There came one night to his garden a woman with her two daughters, as if to walk about at leisure. Serenus, seeing them, advised them to withdraw, and to conduct themselves in the future as decency required of persons of their sex and condition, who should not be abroad at that late hour. The woman, stung at our Saint's charitable remonstrance, retired in confusion, but resolved on revenging the supposed affront. She accordingly wrote to her husband, an army officer, that Serenus had insulted her. He, on receiving her letter, went to the emperor to demand justice, and the emperor gave him a letter to the governor of the province, authorizing him to obtain satisfaction.

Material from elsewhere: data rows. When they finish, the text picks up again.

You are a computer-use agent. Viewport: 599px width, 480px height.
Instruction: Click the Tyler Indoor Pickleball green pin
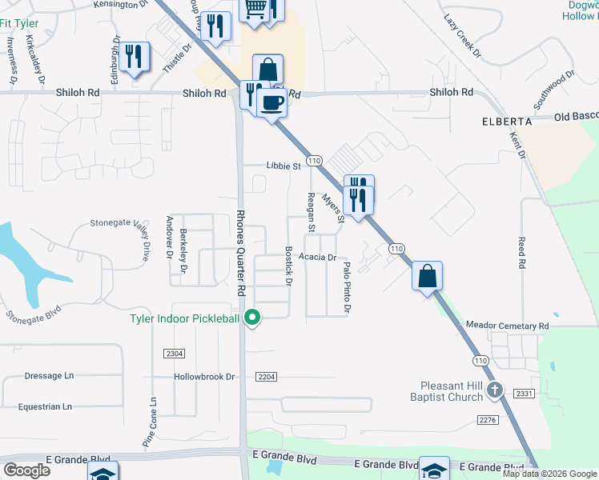coord(253,318)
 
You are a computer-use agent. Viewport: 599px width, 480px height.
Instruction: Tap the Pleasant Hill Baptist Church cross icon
coord(495,390)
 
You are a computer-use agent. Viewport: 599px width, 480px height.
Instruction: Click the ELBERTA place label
coord(507,121)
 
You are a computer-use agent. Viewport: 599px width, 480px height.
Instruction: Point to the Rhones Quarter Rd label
coord(239,254)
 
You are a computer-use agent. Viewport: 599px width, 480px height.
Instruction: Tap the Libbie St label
coord(283,166)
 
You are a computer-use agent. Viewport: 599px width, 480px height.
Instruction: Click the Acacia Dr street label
coord(316,258)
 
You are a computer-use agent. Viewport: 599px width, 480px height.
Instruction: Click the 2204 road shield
coord(267,377)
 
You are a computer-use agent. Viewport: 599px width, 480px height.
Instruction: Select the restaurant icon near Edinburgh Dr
coord(134,56)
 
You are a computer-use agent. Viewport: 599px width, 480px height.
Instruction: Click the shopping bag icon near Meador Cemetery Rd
coord(428,276)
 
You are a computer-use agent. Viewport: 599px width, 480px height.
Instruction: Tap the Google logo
coord(26,470)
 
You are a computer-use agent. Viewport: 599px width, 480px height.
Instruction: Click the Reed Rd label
coord(522,252)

The governor ordered Serenus to be brought before him at once. Serenus, on hearing the charge, answered, I remember that, some time ago, a lady came into my garden at an unseasonable hour, and I admit I took the liberty to tell her it was against decency for one of her sex and quality to be abroad at such an hour. This plea of Serenus caused the officer to blush for his wife's conduct, and he dropped his suit. But the governor, suspecting by this answer that Serenus might be a Christian, began to question him, saying, Who are you, and what is your religion? Serenus, without hesitating, answered, I am a Christian. It seemed to me when you dismissed me that God rejected me as a stone unfit to enter His edifice, but now He will perhaps have the goodness to take me for it. I am ready to suffer all things for His name, that I may have a part in His kingdom with His Saints. The governor, hearing this, was furious and said, Since you seek to elude the emperor's edicts, and positively refuse to sacrifice to the gods, I condemn you for these crimes to lose your head. The sentence was no sooner pronounced than the Saint was carried off and beheaded, on the 23rd of February, in 307.
Reflection. The garden affords a beautiful emblem of a Christian's continual progress in the path of virtue. Plants always mount upwards, and never stop in their growth till they have attained to that maturity which the Author of nature has prescribed. So in a Christian, every desire of his soul, every action of his life should be a step toward that final end.
Les Petits Bollandistes: Vies des Saints, by Msgr. Paul Guérin (Bloud et Barral: Paris, 1882), Vol. 2; Little Pictorial Lives of the Saints, a compilation based on Butler's Lives of the Saints and other sources by John Gilmary Shea (Benziger Brothers: New York, 1894).